Archive | November 2018

La brune habillée en soie

Towards the end of the summer, I went through another French Canadian music phase, this time focused on albums by De Temps Antan, including À l’année, Les habits de papiers, and Consolez-vous. I came across the song “La brune habillée en soie” (The brunette dressed in silk), which I quite liked and also reinforced my impression that there is really only one Québécois song, and all songs express facets of that one ur-song. Actually, the most significant overlap I can detect is between “La brune habillée en soie” and the song “Les larmes aux yeux” (With tears in (one’s) eyes) by Le Vent du Nord. Both are from the point of view of young men who are disappointed in love. Both young men say that if they’d known things weren’t going to work out, “j’aurais pas tout dépensé mon argent” (I wouldn’t have spent all my money) on frivolities (exactly which frivolities varies between the two songs). In both cases, the object of his affections replies (and here again the lyrics are extremely close) that if he spent his money, it was because he wanted to, and how many times had she told him politely to leave because he was wasting his time?!

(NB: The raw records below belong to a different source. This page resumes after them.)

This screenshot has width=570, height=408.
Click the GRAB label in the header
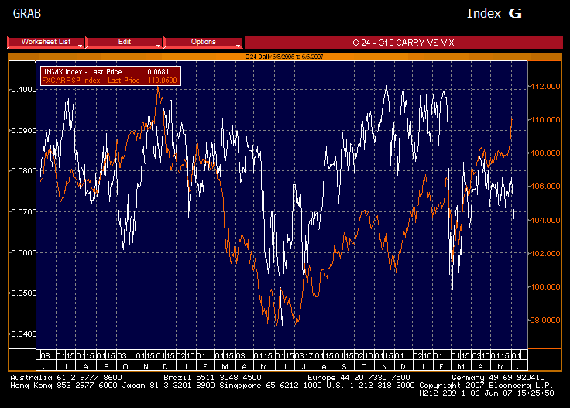point(28,14)
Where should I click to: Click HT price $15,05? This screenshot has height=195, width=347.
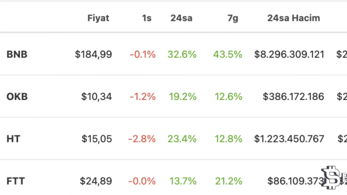pyautogui.click(x=97, y=139)
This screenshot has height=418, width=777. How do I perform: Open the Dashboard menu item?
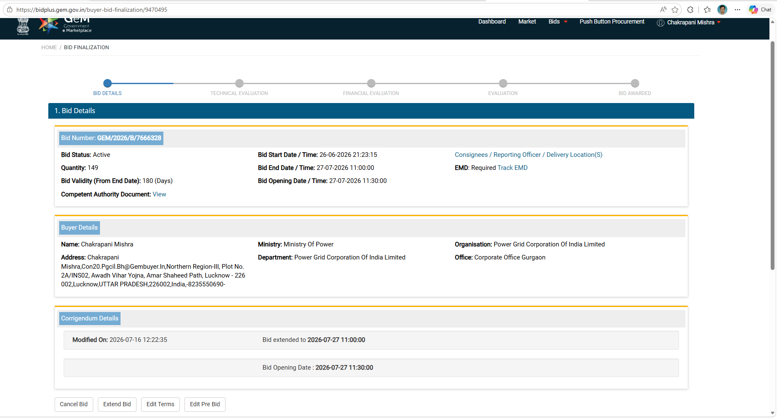tap(492, 21)
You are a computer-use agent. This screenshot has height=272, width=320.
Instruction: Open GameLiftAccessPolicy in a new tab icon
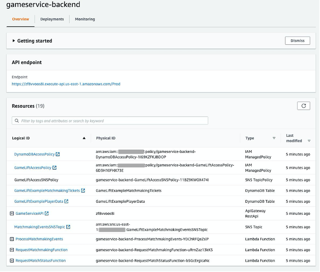tap(54, 168)
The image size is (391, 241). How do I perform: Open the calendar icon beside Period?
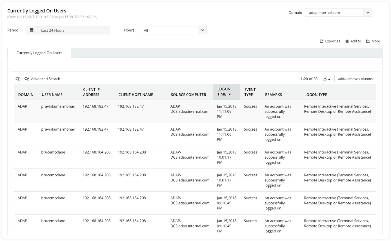point(32,30)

“La brune habillée en soie” also has the line “C’est par un beau dimanche au soir” (It was on a nice Sunday in the evening). In this case, that’s when some people come tell the young man his brunette has changed lovers, but for me the line echoed “Par un dimanche au soir” (One Sunday in the evening) from Le Vent du Nord’s “Vive l’amour” (Yay, love), which is a fair bit more cheerful. I guess everything exciting always happens on Sunday evening.

“Les larmes aux yeux” and  “La brune habillée en soie” differ in that in the former the young man never seems to have gotten anywhere with the young woman (i.e. it’s all in his head, she’s already committed to a young officer) while in the latter it seems the young man and the young woman were actually together in some sense (though conceivably it could all have been in the young man’s head too, who knows) and she leaves him. That’s probably why the second young man is more bitter at the end of the song. In “Les larmes aux yeux,” he just talks about drinking to heartbreak and saying goodbye with resignation, but “La brune habilleée en soie” ends with the vindictive lines: “Un jour viendra, ta beauté s’en ira / Chère Léona t’épousera qui pourras” (One day your beauty will be gone / Dear Léona, you’ll marry who you can (then)).